Words, words, words
David Holahan defames the English language in his article ``Is there an orthographer in the house who can spell `pterodactyl'?'' [Feb. 13]. As a boy, he was right to blame himself, not the language, for his cacographic snafus. The English alphabet is no more inconsistent than basic arithmetic. It's we who are inconsistent -- often downright lazy. True, many writers tussle with spelling; orthographic genius, like perfect pitch, can't be taught. Yet with motivation, self-discipline, and a good spelling manual, even inveterate bunglers have redeemed themselves. Jeff Mullan Traverse City, Mich.
I recommend that the minuscule word get be inspected in a large and comprehensive dictionary. Notice its multiple uses, and the related couplets and phrases that incorporate the word.
We have condoned diametric word meanings for many words. Oversight is an example in that we may say that the omission of a word was an oversight; and later say that it is the responsibility of the chief clerk to practice ``oversight'' upon all corporation correspondence so as to eliminate errors. We should avoid adding new meanings to old words. Rather we should profit by giving more attention to the manner in which we employ words and phrases with respect to grammar. F. Pierce Sherry San Rafael, Calif.
Most critics of the English language cite the problem of homonyms -- words with similar pronunciations but with different spellings and meanings. In the Japanese language there are 25 words pronounced ``sho,'' each with a different meaning. The only way they can be distinguished is by context or by their particular ideograph or character. This diversity of spellings is one of the very features of English that enable one to obtain more-exact meanings than is possible in other languages.

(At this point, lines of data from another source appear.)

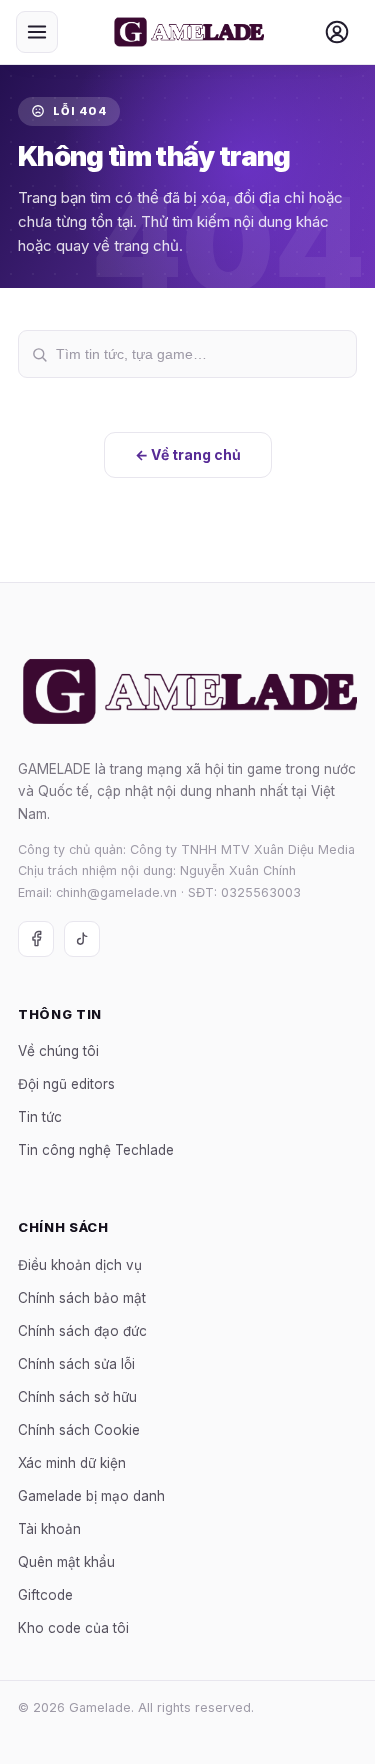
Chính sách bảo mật (82, 1298)
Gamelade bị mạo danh (91, 1496)
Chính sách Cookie (79, 1430)
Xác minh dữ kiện (72, 1463)
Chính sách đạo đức (82, 1331)
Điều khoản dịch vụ (80, 1265)
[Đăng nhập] (337, 32)
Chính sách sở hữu (77, 1397)
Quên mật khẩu (66, 1562)
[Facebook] (36, 939)
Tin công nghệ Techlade (96, 1151)
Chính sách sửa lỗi (76, 1364)
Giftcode (45, 1595)
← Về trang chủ (188, 454)
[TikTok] (82, 939)
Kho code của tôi (73, 1628)
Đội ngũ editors (66, 1085)
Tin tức (40, 1118)
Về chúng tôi (58, 1052)
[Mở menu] (37, 32)
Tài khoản (49, 1529)
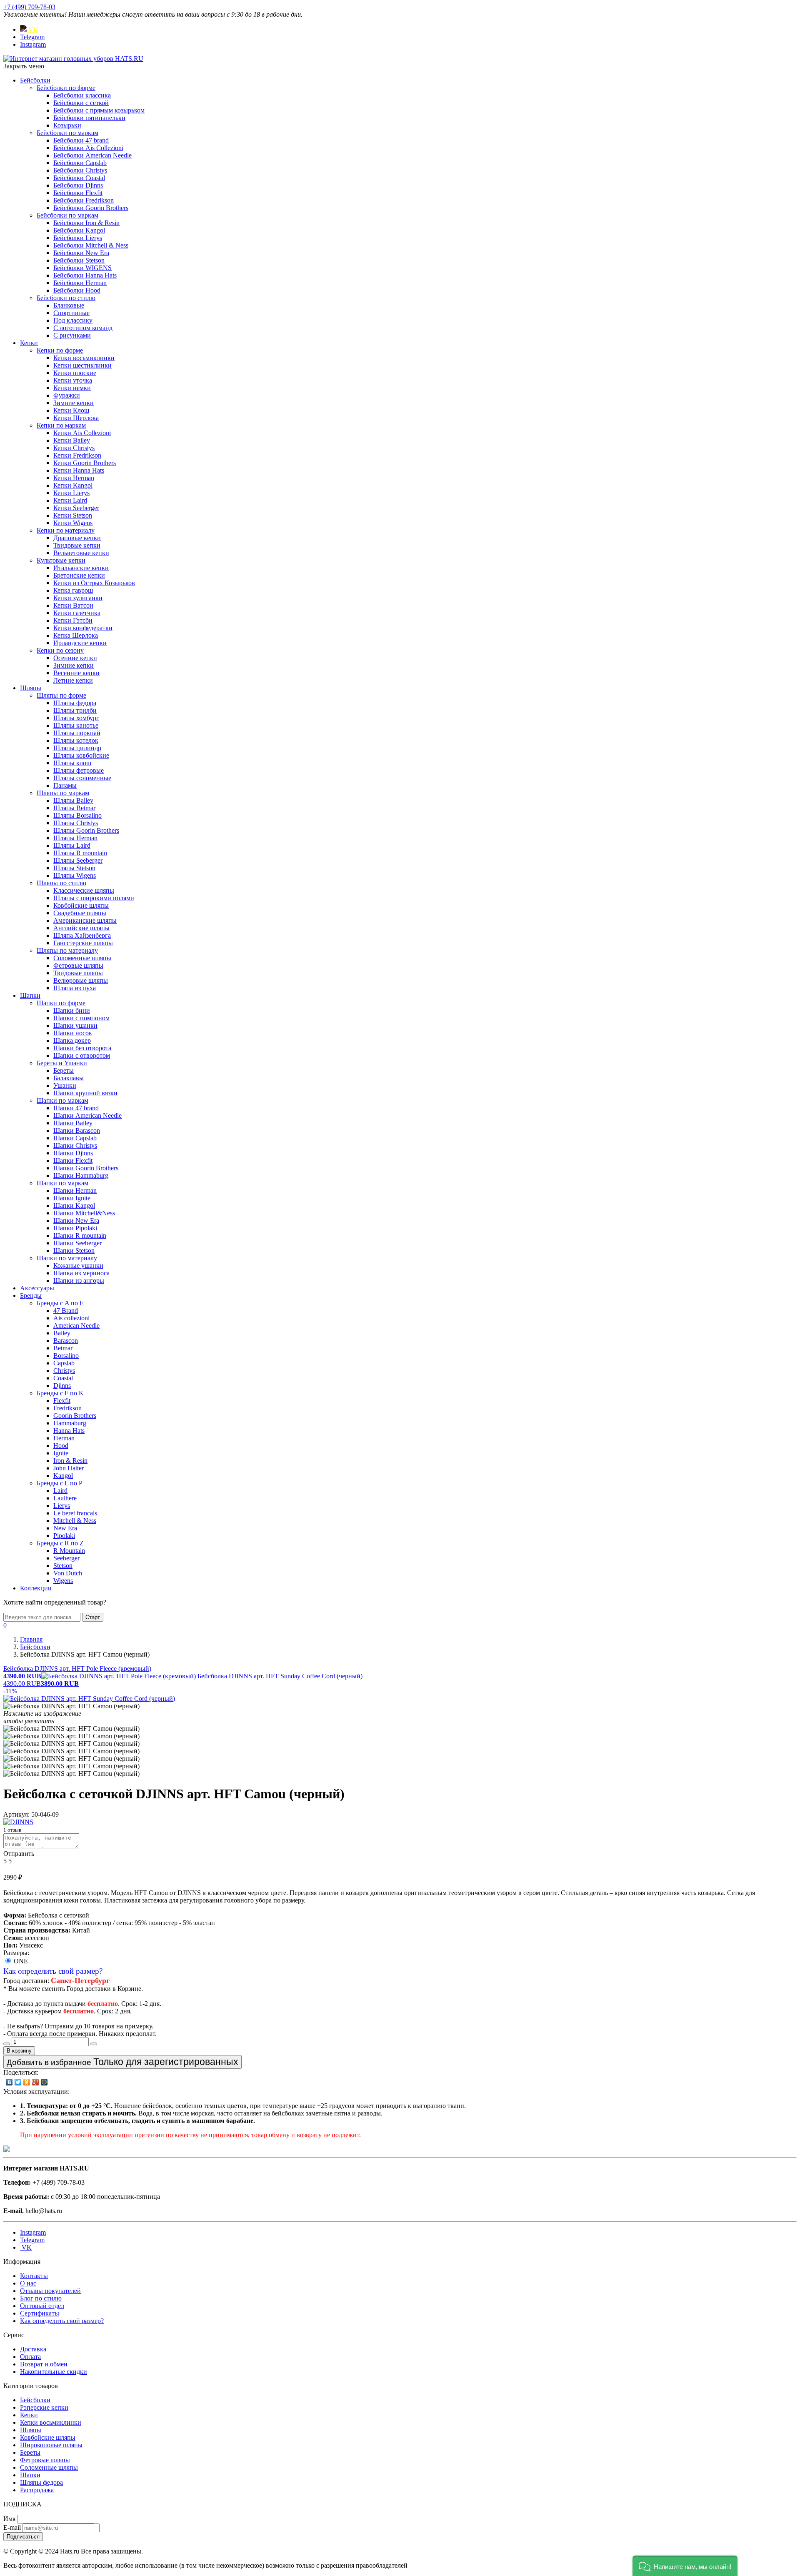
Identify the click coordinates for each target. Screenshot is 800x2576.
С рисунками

Suppose that English has been ``simplified'' by uniform spellings of all the homonyms that exist in the language. The following ridiculous examples would be perfectly possible:
``The to-year-old tide a not in his shoolace.''
``He went to the zoo and saw an African new and a Rocky Mountain you.''
Eye rest my case. Bob Gideon Fairfax, Va.

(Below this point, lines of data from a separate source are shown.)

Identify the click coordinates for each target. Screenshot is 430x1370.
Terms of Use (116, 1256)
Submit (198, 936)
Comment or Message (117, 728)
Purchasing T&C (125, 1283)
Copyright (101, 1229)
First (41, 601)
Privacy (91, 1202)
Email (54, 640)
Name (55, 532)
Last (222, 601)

Rather than replace the traditional with a ``simplified'' or a haphazard system of spelling, let's change pronunciation. First-graders will be taught to pronounce words exactly as they are spelled. True, for the rest of their lives, older folks will notice that it is even harder than usual to make out what the kids are saying, but that situation will solve itself by natural attrition. K. M. Dickie Bloomsburg, Pa.